**Page text**
That perception carries risk. The real ambassadors of India’s AI future are not the CEOs who deliver polished remarks. They are the students coding at midnight, the founders recruiting in cramped coworking spaces, the teachers introducing machine learning in small-town classrooms. If they feel peripheral, the ecosystem narrows.
None of this negates the summit’s substance. By all accounts, the agenda was serious: sessions on employability in an automated age, on governance frameworks, on preventing AI from amplifying inequality. Registration numbers alone signal something profound — that curiosity about AI in India is no longer elite but mainstream. The hunger is real.
Enthusiasm is India’s structural advantage. It is abundant, youthful, impatient. The question is whether institutions can match that energy with discipline.
Artificial intelligence, at its core, is about optimization under constraint. It is about designing systems that scale without collapsing. If India is to lead in AI, its public institutions must embody the very principles the technology demands: clarity of process, redundancy against failure, user-centered design. A summit is not a side show. It is a stress test.
Perception shapes investment. Investors decide where to place capital based not only on policy incentives but on signals of administrative competence. Talented engineers choose ecosystems that respect their time. International partners assess reliability through lived experience, not press releases.
India has already demonstrated that it can deliver when it treats execution as strategy. Aadhaar worked because it was engineered as infrastructure, not spectacle. UPI scaled because it prioritized interoperability and simplicity over grandeur. The space program succeeded because it married ambition with frugality and rigor. These were not triumphs of rhetoric. They were triumphs of systems thinking.
READ: Satish Jha | India’s AI carnival: A warning and a bet on the future (February 17, 2026)
The AI summit’s early missteps, then, should not be remembered as embarrassment. They should be remembered as diagnosis.
A diagnosis that says ambition has outrun process. That scale was invited before flow was perfected. That security was hardened without equivalent investment in navigation and communication. These are fixable gaps — if acknowledged.

**Extracted information**
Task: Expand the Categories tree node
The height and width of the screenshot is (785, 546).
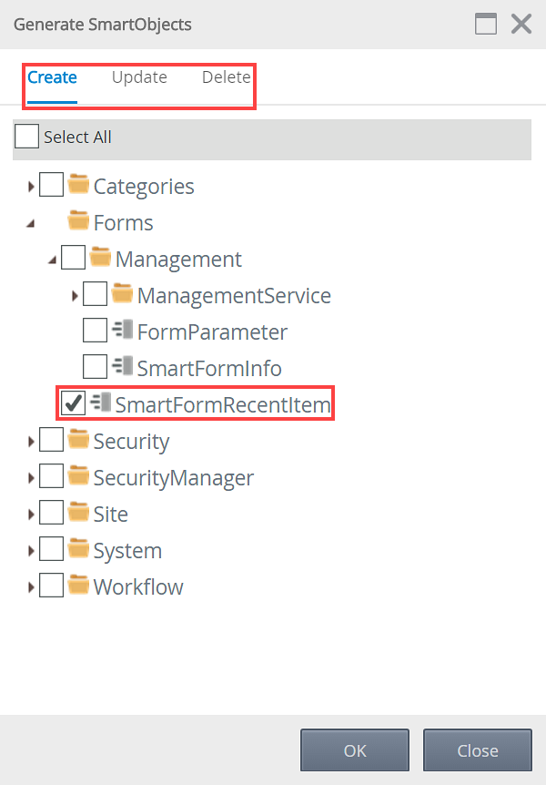Action: tap(32, 187)
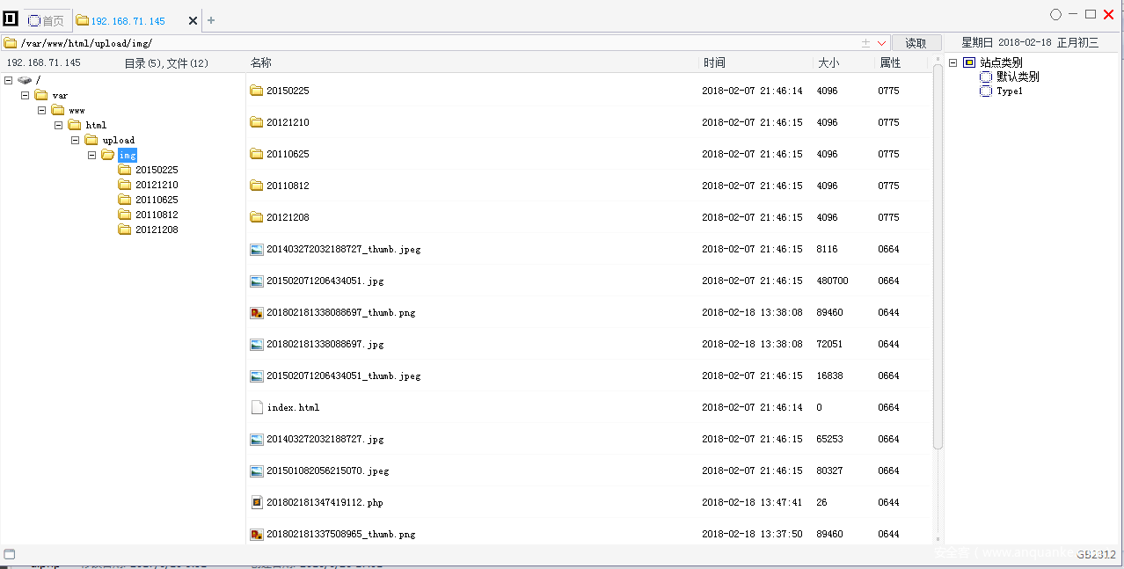Click image icon of 201502071206434051.jpg
The width and height of the screenshot is (1124, 569).
[257, 281]
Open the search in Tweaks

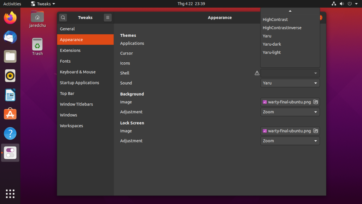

**Task description**
Pick up the essay on India's AI summit after its final paragraph and keep writing it.

**Answer to this problem**
India’s leaders want to play long games. They know that global leadership is not conferred; it is accumulated. In artificial intelligence, accumulation will come through consistent, boring competence as much as through visionary announcements. It will come from building institutions that treat citizens — especially young innovators — as partners rather than audiences.
The first images of the summit may have been of lines. But lines are instructive. They show where capacity bottlenecks. They reveal where systems strain. They make visible what is otherwise hidden.
If India studies those lines with the same seriousness it applies to code, the summit will mark not a stumble but a turning point.
Because leadership in AI will not be secured by claiming a seat at the table. It will be secured by demonstrating, repeatedly, that the table is well built, the chairs are steady, and every participant knows exactly where to sit.
In the end, artificial intelligence is about amplifying human potential. The measure of India’s success will not be the number of heads of state in attendance, nor the scale of the expo floor. It will be whether the next student who boards a train to attend such a summit returns home feeling that her time was honored, her ideas valued, and her country capable.
The lines at Bharat Mandapam were long. The lesson they offer is longer still. India’s AI moment has not been lost. It has been clarified. And clarity, in the age of intelligence, is power.